• [EXERCISE]: Repeat each line of the data exactly as written.

• [DATA FOR THIS EXERCISE]:
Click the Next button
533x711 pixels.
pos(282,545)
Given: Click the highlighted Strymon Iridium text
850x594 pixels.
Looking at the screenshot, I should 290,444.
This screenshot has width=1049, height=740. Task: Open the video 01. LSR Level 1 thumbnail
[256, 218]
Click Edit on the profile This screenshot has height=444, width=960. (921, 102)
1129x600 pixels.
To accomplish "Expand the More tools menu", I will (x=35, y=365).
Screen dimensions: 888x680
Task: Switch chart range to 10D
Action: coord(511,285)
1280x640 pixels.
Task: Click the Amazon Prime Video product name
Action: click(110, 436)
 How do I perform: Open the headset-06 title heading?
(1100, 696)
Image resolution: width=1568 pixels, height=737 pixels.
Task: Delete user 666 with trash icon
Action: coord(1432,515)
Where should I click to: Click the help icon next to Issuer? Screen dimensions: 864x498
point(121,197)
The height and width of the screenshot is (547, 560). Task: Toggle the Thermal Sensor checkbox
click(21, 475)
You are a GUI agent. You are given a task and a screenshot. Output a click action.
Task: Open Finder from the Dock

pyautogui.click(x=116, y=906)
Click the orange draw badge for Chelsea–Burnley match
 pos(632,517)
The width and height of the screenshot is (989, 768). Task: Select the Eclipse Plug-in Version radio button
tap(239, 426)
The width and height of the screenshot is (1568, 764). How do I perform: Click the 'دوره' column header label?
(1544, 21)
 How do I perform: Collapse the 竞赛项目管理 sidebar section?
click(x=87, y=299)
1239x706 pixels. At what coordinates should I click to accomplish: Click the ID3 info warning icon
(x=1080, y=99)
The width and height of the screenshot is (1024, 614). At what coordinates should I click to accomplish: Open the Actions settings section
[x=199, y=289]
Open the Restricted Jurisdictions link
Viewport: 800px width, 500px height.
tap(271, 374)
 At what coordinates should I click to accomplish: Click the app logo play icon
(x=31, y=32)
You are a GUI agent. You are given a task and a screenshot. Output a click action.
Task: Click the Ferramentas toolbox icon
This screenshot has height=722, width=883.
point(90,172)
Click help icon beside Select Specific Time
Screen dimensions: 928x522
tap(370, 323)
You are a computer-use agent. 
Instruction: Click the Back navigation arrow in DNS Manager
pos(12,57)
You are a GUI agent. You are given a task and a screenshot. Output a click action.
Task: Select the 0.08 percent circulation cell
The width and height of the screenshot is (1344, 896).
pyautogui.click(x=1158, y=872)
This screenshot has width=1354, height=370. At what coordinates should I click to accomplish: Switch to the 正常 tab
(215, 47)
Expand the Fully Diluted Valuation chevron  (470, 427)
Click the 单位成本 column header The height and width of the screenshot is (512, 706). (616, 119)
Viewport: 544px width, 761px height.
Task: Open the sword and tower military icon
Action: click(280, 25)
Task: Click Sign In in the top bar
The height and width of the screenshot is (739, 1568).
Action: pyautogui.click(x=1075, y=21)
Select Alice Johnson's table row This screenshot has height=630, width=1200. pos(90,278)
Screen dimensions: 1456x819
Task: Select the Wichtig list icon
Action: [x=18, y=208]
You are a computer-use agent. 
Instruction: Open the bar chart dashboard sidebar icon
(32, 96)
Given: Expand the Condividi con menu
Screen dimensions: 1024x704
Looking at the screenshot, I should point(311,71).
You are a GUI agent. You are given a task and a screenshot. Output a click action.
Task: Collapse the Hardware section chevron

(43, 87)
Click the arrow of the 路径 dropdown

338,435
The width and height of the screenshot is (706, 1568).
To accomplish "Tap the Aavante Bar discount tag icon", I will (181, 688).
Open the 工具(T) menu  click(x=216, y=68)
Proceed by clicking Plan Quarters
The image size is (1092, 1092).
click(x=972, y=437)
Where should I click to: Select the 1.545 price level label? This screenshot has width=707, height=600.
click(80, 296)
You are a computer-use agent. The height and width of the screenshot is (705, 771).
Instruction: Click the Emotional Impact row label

• [WRITTEN SOLUTION]:
Click the Next button
533x711 pixels.
pos(282,545)
Given: Click the highlighted Strymon Iridium text
850x594 pixels.
Looking at the screenshot, I should 290,444.
This screenshot has width=1049, height=740. Task: Open the video 01. LSR Level 1 thumbnail
[256, 218]
Click Edit on the profile This screenshot has height=444, width=960. (921, 102)
1129x600 pixels.
To accomplish "Expand the More tools menu", I will (x=35, y=365).
Screen dimensions: 888x680
Task: Switch chart range to 10D
Action: coord(511,285)
1280x640 pixels.
Task: Click the Amazon Prime Video product name
Action: click(110, 436)
 How do I perform: Open the headset-06 title heading?
(1100, 696)
Image resolution: width=1568 pixels, height=737 pixels.
Task: Delete user 666 with trash icon
Action: coord(1432,515)
Where should I click to: Click the help icon next to Issuer? Screen dimensions: 864x498
point(121,197)
The height and width of the screenshot is (547, 560). Task: Toggle the Thermal Sensor checkbox
click(21, 475)
You are a GUI agent. You are given a task and a screenshot. Output a click action.
Task: Open Finder from the Dock

pyautogui.click(x=116, y=906)
Click the orange draw badge for Chelsea–Burnley match
 pos(632,517)
The width and height of the screenshot is (989, 768). Task: Select the Eclipse Plug-in Version radio button
tap(239, 426)
The width and height of the screenshot is (1568, 764). How do I perform: Click the 'دوره' column header label?
(1544, 21)
 How do I perform: Collapse the 竞赛项目管理 sidebar section?
click(x=87, y=299)
1239x706 pixels. At what coordinates should I click to accomplish: Click the ID3 info warning icon
(x=1080, y=99)
The width and height of the screenshot is (1024, 614). At what coordinates should I click to accomplish: Open the Actions settings section
[x=199, y=289]
Open the Restricted Jurisdictions link
Viewport: 800px width, 500px height.
tap(271, 374)
 At what coordinates should I click to accomplish: Click the app logo play icon
(x=31, y=32)
You are a GUI agent. You are given a task and a screenshot. Output a click action.
Task: Click the Ferramentas toolbox icon
This screenshot has height=722, width=883.
point(90,172)
Click help icon beside Select Specific Time
Screen dimensions: 928x522
tap(370, 323)
You are a computer-use agent. 
Instruction: Click the Back navigation arrow in DNS Manager
pos(12,57)
You are a GUI agent. You are given a task and a screenshot. Output a click action.
Task: Select the 0.08 percent circulation cell
The width and height of the screenshot is (1344, 896).
pyautogui.click(x=1158, y=872)
This screenshot has width=1354, height=370. At what coordinates should I click to accomplish: Switch to the 正常 tab
(215, 47)
Expand the Fully Diluted Valuation chevron  (470, 427)
Click the 单位成本 column header The height and width of the screenshot is (512, 706). (616, 119)
Viewport: 544px width, 761px height.
Task: Open the sword and tower military icon
Action: click(280, 25)
Task: Click Sign In in the top bar
The height and width of the screenshot is (739, 1568).
Action: pyautogui.click(x=1075, y=21)
Select Alice Johnson's table row This screenshot has height=630, width=1200. pos(90,278)
Screen dimensions: 1456x819
Task: Select the Wichtig list icon
Action: [x=18, y=208]
You are a computer-use agent. 
Instruction: Open the bar chart dashboard sidebar icon
(32, 96)
Given: Expand the Condividi con menu
Screen dimensions: 1024x704
Looking at the screenshot, I should point(311,71).
You are a GUI agent. You are given a task and a screenshot. Output a click action.
Task: Collapse the Hardware section chevron

(43, 87)
Click the arrow of the 路径 dropdown

338,435
The width and height of the screenshot is (706, 1568).
To accomplish "Tap the Aavante Bar discount tag icon", I will (181, 688).
Open the 工具(T) menu  click(x=216, y=68)
Proceed by clicking Plan Quarters
The image size is (1092, 1092).
click(x=972, y=437)
Where should I click to: Select the 1.545 price level label? This screenshot has width=707, height=600.
click(80, 296)
You are a computer-use agent. The height and width of the screenshot is (705, 771).
Instruction: Click the Emotional Impact row label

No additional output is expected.